Now, in the case of the next thing, again, Georgia historically has been deprived of statehood, and therefore the anti-Russian sentiment there historically has been stronger. Armenia historically has been saved by Russia, and it is a fact, in a way. So historically Russia and Russian influence hasn’t been perceived as totally negative by Armenians also for that reason. By Armenians. Armenia was saved by Russia, so there was less resistance.

The 1977 new Constitutions of the Soviet Union and the Soviet Republics both had Armenia and Georgia having the state language as Armenian and Georgian, which was a unique case as compared to many other Republics. So the level of struggle was quite similar. And I’ll give you another example.

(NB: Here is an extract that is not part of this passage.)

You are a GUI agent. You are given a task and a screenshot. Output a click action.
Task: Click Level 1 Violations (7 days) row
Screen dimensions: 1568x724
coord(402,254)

It was well-known, when I went to the university, that if you are a Russian speaker, if you ended, finished a very high-level elite Chekhov School or Pushkin School, if you want to go to study in the Yerevan State University, you have only two options – you can either go to the Russian Philology Department, which is very small – 25 people, girls mainly, or to the Physics Department, which had the Russian language section, again 25 people also. The rest of all the seventeen, I think, departments, which existed at that time, were all only Armenian-language speaking departments. So in terms of this nationalistic build-up and resistance to the Russian influence and inflow, Armenia was no less ‘patriotic’, let’s put it like that, than Georgia, I would say. So it is more complex. These issues, why was it happening, how was it happening, etc.

But I think we should end here, because it is already time. Thank you very much.